04
May
10

New York bomb plot suspect says acted alone

NEWS
New York bomb plot suspect says acted alone

Tuesday, May 4, 2010

U.S. prosecutors have filed terrorism charges against Faisal Shahzad, a Pakistani-American accused of planting a car bomb in New York’s Times Square.

The 10-page criminal complaint on Tuesday accuses Shahzad, 30, of attempting to use a weapon of mass destruction to kill people in the crowded centre of New York on Saturday.

He was also slapped with four other charges – attempting to kill people in the United States through international terrorism, carrying a destructive device, transporting explosives and attempting to destroy a building.

The criminal complaint detailed elements of the investigation against Shahzad, who was captured on Sunday as he tried to fly out of New York to Dubai.

The document said that Shahzad admitted receiving training in bomb-making in Pakistan’s unruly Waziristan region, a key hub for Taliban and al-Qaeda militants.

Shahzad, a naturalised U .S. citizen, flew back to the United States on February 3 on a one-way ticket, leaving his wife behind in Pakistan.

The complaint said that Shahzad told immigration authorities he had spent five months in Pakistan visiting his parents and that he would planned to stay at a motel in Connecticut as he found work.

Homeland Security Secretary Janet Napolitano, speaking earlier at a news conference in Washington, said that Shahzad had been questioned on his return to the United States as he had set off a trigger for additional screening.

The criminal complaint said that Shahzad bought the Nissan Pathfinder, which he would later use in the car bomb, after finding an advertisement on the internet.

Shahzad met the seller at a supermarket parking lot in Connecticut on April 24. The Pakistani-American arrived in an Isuzu Rodeo with tinted windows and paid the $1300 in 100 dollar bills, declining to do paperwork for the transaction.

Investigators later helped identify Shahzad through a sketch artist.

The criminal complaint said that Shahzad carried a pre-paid cellular telephone and that he was receiving regular phone calls from Pakistan when completing the purchase of the Pathfinder.

He also telephoned a store in Pennsylvania that sold M-88 fireworks, one of the explosives in the failed car bomb, the complaint said.

Shahzad left a key to his Connecticut home in the Pathfinder, the complaint said, adding that investigators found bomb-making equipment when they searched it.

The criminal complaint said that Shahzad drove a different car from Times Square to John F. Kennedy International Airport – and told investigators he had a gun inside it.

Attorney General Eric Holder on the Times Square Investigation

Earlier this evening, Faisal Shahzad was arrested in connection with the attempted car bombing in New York on Saturday. Mr. Shahzad, an American citizen, was taken into custody at JFK Airport in New York as he attempted to board a flight to Dubai.

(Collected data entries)
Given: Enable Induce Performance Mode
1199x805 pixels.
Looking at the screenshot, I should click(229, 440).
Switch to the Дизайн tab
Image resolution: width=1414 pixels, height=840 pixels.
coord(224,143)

▸ Work instruction A:
In the Times Square bomb plot report, change "criminal complaint" to "charging document" throughout the stretch from "U.S. prosecutors have" through "York to Dubai.", and write out that stretch.
▸ Work instruction B:
Answer these questions from the Times Square bomb plot report:
(i) How old is Shahzad?
(ii) On what date did Shahzad fly back to the United States?
(iii) How much did Shahzad pay for the Nissan Pathfinder?

▸ Your solution A:
U.S. prosecutors have filed terrorism charges against Faisal Shahzad, a Pakistani-American accused of planting a car bomb in New York’s Times Square.

The 10-page charging document on Tuesday accuses Shahzad, 30, of attempting to use a weapon of mass destruction to kill people in the crowded centre of New York on Saturday.

He was also slapped with four other charges – attempting to kill people in the United States through international terrorism, carrying a destructive device, transporting explosives and attempting to destroy a building.

The charging document detailed elements of the investigation against Shahzad, who was captured on Sunday as he tried to fly out of New York to Dubai.

▸ Your solution B:
(i) 30
(ii) February 3
(iii) $1300, in 100 dollar bills